Estratégico é também o discurso eficaz, principalmente quando se trata da comunicação jurídica. É fundamental a utilização de linguagem compatível com a compreensão geral, sem subestima da capacidade dos participantes. Mas garantir a correção, a precisão ou mesmo a elegância do estilo não significa utilizar termos incompreensíveis que mais servem para impressionar do que para comunicar.

 

A valorização da estética, compreendida na transcendência, na beleza, na presença da arte (considerando dimensões racional e poética – simbólica – mágica – mítica, como preconiza o PNEDH); é , ainda, uma estratégia de reconhecimento da sensibilidade que contribui decisivamente para os resultados de educação jurídica.

 

Meios e mídias – tradicionais e comunitárias - que ampliem o sentido da educação para os direitos para além do alcance possível através dos cursos, seminários e outros eventos formativos são fatores decisivos para a constituição de uma efetiva polítrica de educação informal para os direitos.

 

METODOLOGIAS

São orientações metodológicas usualmente seguidas pelas experiências mais exitosas em educação para os direitos humanos

- reconhecimento do saber prévio - significa admitir que existe conhecimento anterior aos processos educativos aqui referidos e que é necessário respeitar os repertórios culturais dos indivíduos e grupos com os quais trabalhamos, ainda que a intenção seja de construção de um tipo de cultura;

 

- dialogicidade – os processos formativos para os direitos humanos requerem diálogo permanente sendo, portanto, preferenciais as estruturas de formação que deixem abertas as possibilidades de questionamentos, comentários e outras contribuições, sem prejuízo da qualidade e do volume dos conteúdos e os grupos se constituem em espaços privilegiados para as manifestações. É a partir daí que se pode garantir a reflexão e a construção conjunta do conhecimento pretendido.
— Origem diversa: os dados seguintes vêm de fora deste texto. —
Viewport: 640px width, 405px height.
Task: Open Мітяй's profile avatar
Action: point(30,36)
- dialética – a dialogicidade já traz em si o movimento das idéias, crenças, posições, expondo contradições, conflitos e convergências de modo a favorecer a busca de sínteses e a aproximação da verdade de forma dialética

- ludicidade – nesta, como em qualquer outra atividade formativa, é recomendável que estejam presentes as possibilidades de prazer, de divertimento, de alegria que podem estar em todo o processo e ser, inclusive, planejadas com filmes, jogos, trabalhos em grupos etc.
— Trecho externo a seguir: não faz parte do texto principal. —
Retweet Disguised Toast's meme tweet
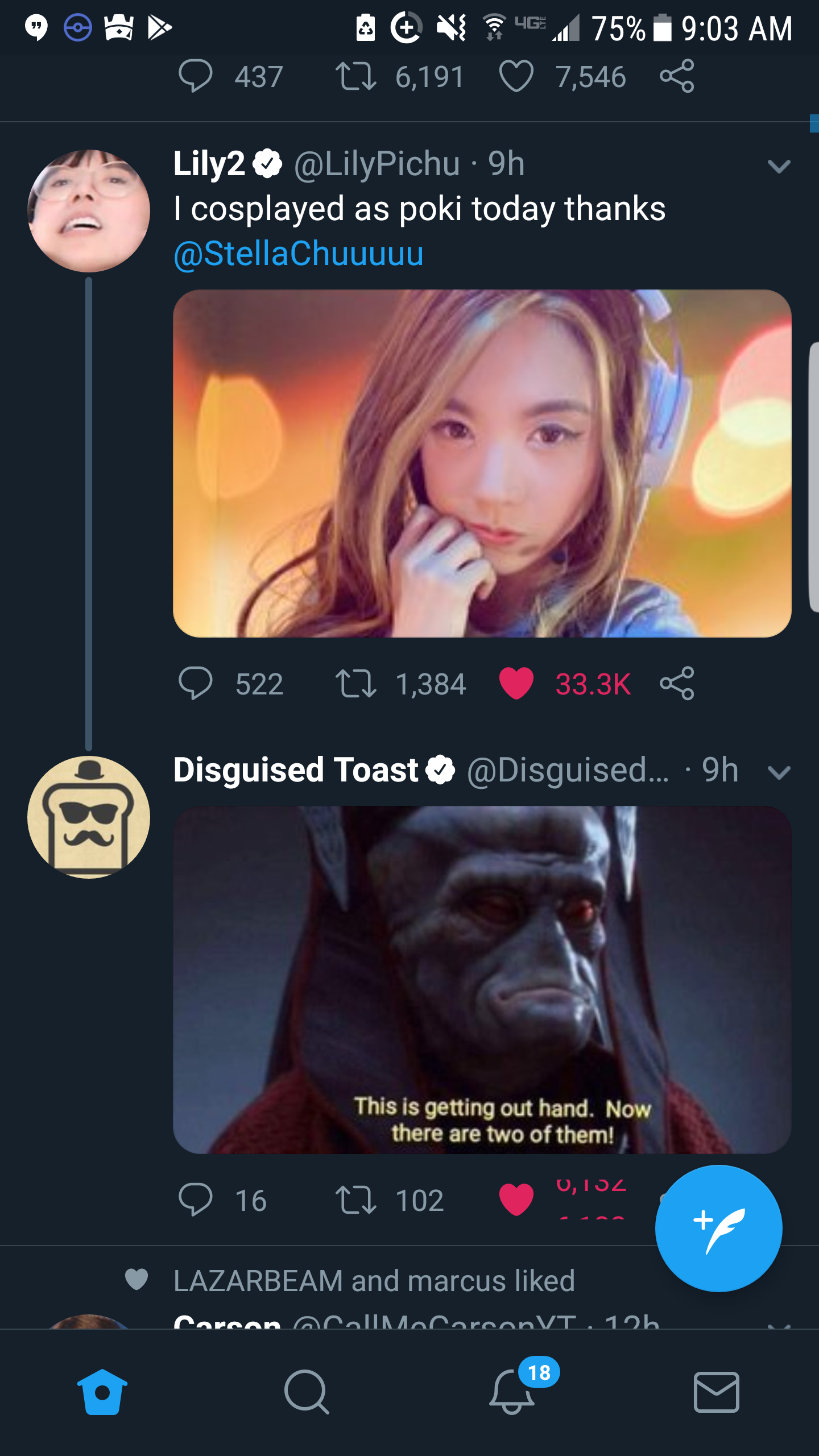Viewport: 819px width, 1456px height. click(x=355, y=1199)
- relação entre conteúdos trabalhados e realidade – é importante planejar, executar e avaliar os processos formativos associando sempre os conteúdos às necessidades e interesses dos participantes, dosando as abordagens teóricas e associando-as às realidades conhecidas por todos;

 

- equilíbrio e utilidade do material bibliográfico – o conhecimento prévio dos grupos de formação permitirá a identificação dos interesses para escolha de material de apoio e ampliação do conhecimento que se pretende construir;

 

 

- conforto material possível – a atenção para as condições materiais de aeração, iluminação, relativa privacidade, espaços para constituição de grupos, serviços de alimentação que podem se converter em oportunidades de convivência e prazer.

 

Resta a referência ao, mais importante recurso no processo da educação jurídica e popular , o EDUCADOR, de quem se espera: competência no sentido de saber fazer bem, de comprometer-se com os resultados; o conhecimento que requer saber teórico mas vai além dele para alcançar as realidades; a legitimidade como reconhecimento e respeito por parte dos participantes e, sobretudo, COERÊNCIA entre o que diz e o que faz. Afinal:

 

"educar para os direitos humanos supões transcender a mera transmissão verbal e passar a fazer.........não educamos com o que sabemos e sim com o que somos”.